On the way to the workshop it was though to get a cab to where I needed to go so it took lots and lots and lots of phone calls to make myself understood about where exactly I was going which is Hein boeicoposeweg I think that is how it is called. But it was hell to talk to six different Dutch people who didn’t have a clue of what I was saying! Damn that took me to hell and back… I was afraid I would get lost. But then everything just went really well managed to get the correct pronunciation and got to the place!
I spent some time meeting and greeting other people who I meet the last time. I shared a bit of the lessons I had been learning. Later managed to just go off on my own to the woods where I channelled all of the ancestors of all the people attending the workshop, sat on the grown surrounded by threes I asked for blessings of the great spirit Gaya and the spirit of the threes for protection and grounded myself asked for blessing and protection from all my ancestors in my family line and my guides to help me do the work I had no idea why I had gone apart from feeling deeply grateful for all the little atoms that make me Odete.
Before beginningthe ceremony I saw Norberto then Rini the two main organisers it was good to see those faces again. A bit like before and after… But good.

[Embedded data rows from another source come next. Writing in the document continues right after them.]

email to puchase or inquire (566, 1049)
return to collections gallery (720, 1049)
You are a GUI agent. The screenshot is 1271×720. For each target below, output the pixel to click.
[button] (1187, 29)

We started the workshop I drank my first, second third as the rounds when on I notices it was taking an effect on people. I just lay there in my bed with my son’s teddy which is actually a puppy. Well these toys look so similar to one another these days. I mean when you seen one you seen them all I actually had a fear of teddies and clowns never quite liked them… I realised being a mother does change you so much. I actually brought the toy because it is my son’s favourite I always miss him so much. Even if I am only away for 3 days.
As I laid down and everyone was in their bed’s in this room with all these people who also came down to have their experience. I happened to choose the same place which I had chosen to sit on my first time there. We all sang a song together which is part of the ceremony at the ‘Cuof AAmsterdam then we all were asked to take our places and I just laid there I was tired from my journey and drifted into a haisy sleep almost forgot I had a body or a shame I even forgot I was there and then this guitar music started and then singing then I was back in my body and the reality sinked in that I am in the room with all those people who were sharing the workshop with me. I was quite upset because it was so nice not to be in my body, I then realized that the person singing was seating next to me and she had the sweetest voice but I hated her for bringing me back. At the same time I loved her sweet voice but couldn’t she have waited a little? Well obviously not, this made me laugh and I enjoyed the singing and it opened my heart and filled it with warmth. That evening it was special and sweet most of the first nights in the workshop they give us a light dose of Ayahuasca there were a lot of first timers there… I felt the medicine working though my body through the womb through my chest and heart areas and just lots of body work and I was just sharing with the medicine how grateful I was to be there with it inside my body together again blessing everyone in the room and their ancestors for being there for being together in that beautiful place.